Goal of the exercise ▸ Exactly as given, transcribe each entry that follows.

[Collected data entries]
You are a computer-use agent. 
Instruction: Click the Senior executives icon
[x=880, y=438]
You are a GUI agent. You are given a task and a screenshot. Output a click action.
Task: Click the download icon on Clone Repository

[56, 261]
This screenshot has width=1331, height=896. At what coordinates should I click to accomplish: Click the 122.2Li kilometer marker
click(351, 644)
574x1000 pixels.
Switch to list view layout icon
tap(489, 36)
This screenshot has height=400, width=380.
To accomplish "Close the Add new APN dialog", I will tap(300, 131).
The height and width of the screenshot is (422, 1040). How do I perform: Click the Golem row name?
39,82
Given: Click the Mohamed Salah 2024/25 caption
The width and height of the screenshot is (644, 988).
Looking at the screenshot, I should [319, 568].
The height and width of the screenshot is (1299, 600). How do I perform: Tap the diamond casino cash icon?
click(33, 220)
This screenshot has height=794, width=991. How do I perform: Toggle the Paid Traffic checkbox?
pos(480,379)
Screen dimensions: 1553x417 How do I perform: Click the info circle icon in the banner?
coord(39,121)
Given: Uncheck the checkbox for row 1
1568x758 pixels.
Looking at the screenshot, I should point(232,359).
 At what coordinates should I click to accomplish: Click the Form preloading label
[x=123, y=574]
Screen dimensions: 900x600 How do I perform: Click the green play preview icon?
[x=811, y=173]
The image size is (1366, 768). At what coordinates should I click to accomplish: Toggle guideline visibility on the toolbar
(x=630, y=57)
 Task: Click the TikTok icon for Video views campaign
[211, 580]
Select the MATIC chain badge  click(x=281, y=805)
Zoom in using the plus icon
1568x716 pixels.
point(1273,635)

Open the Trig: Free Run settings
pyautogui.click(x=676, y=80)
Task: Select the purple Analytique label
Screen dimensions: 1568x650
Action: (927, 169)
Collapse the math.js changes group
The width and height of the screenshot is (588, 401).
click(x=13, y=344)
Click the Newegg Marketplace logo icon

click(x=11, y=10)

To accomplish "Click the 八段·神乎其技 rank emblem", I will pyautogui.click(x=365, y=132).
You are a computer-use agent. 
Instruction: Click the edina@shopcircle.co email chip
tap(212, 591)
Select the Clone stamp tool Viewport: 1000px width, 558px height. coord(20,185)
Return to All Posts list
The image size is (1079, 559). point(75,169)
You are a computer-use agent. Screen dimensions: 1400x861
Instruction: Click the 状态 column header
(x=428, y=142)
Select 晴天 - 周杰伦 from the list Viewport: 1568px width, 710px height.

Solution to this task ▸
You are a computer-use agent. 
Instruction: Click the Senior executives icon
[x=880, y=438]
You are a GUI agent. You are given a task and a screenshot. Output a click action.
Task: Click the download icon on Clone Repository

[56, 261]
This screenshot has width=1331, height=896. At what coordinates should I click to accomplish: Click the 122.2Li kilometer marker
click(351, 644)
574x1000 pixels.
Switch to list view layout icon
tap(489, 36)
This screenshot has height=400, width=380.
To accomplish "Close the Add new APN dialog", I will tap(300, 131).
The height and width of the screenshot is (422, 1040). How do I perform: Click the Golem row name?
39,82
Given: Click the Mohamed Salah 2024/25 caption
The width and height of the screenshot is (644, 988).
Looking at the screenshot, I should [319, 568].
The height and width of the screenshot is (1299, 600). How do I perform: Tap the diamond casino cash icon?
click(33, 220)
This screenshot has height=794, width=991. How do I perform: Toggle the Paid Traffic checkbox?
pos(480,379)
Screen dimensions: 1553x417 How do I perform: Click the info circle icon in the banner?
coord(39,121)
Given: Uncheck the checkbox for row 1
1568x758 pixels.
Looking at the screenshot, I should point(232,359).
 At what coordinates should I click to accomplish: Click the Form preloading label
[x=123, y=574]
Screen dimensions: 900x600 How do I perform: Click the green play preview icon?
[x=811, y=173]
The image size is (1366, 768). At what coordinates should I click to accomplish: Toggle guideline visibility on the toolbar
(x=630, y=57)
 Task: Click the TikTok icon for Video views campaign
[211, 580]
Select the MATIC chain badge  click(x=281, y=805)
Zoom in using the plus icon
1568x716 pixels.
point(1273,635)

Open the Trig: Free Run settings
pyautogui.click(x=676, y=80)
Task: Select the purple Analytique label
Screen dimensions: 1568x650
Action: (927, 169)
Collapse the math.js changes group
The width and height of the screenshot is (588, 401).
click(x=13, y=344)
Click the Newegg Marketplace logo icon

click(x=11, y=10)

To accomplish "Click the 八段·神乎其技 rank emblem", I will pyautogui.click(x=365, y=132).
You are a computer-use agent. 
Instruction: Click the edina@shopcircle.co email chip
tap(212, 591)
Select the Clone stamp tool Viewport: 1000px width, 558px height. coord(20,185)
Return to All Posts list
The image size is (1079, 559). point(75,169)
You are a computer-use agent. Screen dimensions: 1400x861
Instruction: Click the 状态 column header
(x=428, y=142)
Select 晴天 - 周杰伦 from the list Viewport: 1568px width, 710px height.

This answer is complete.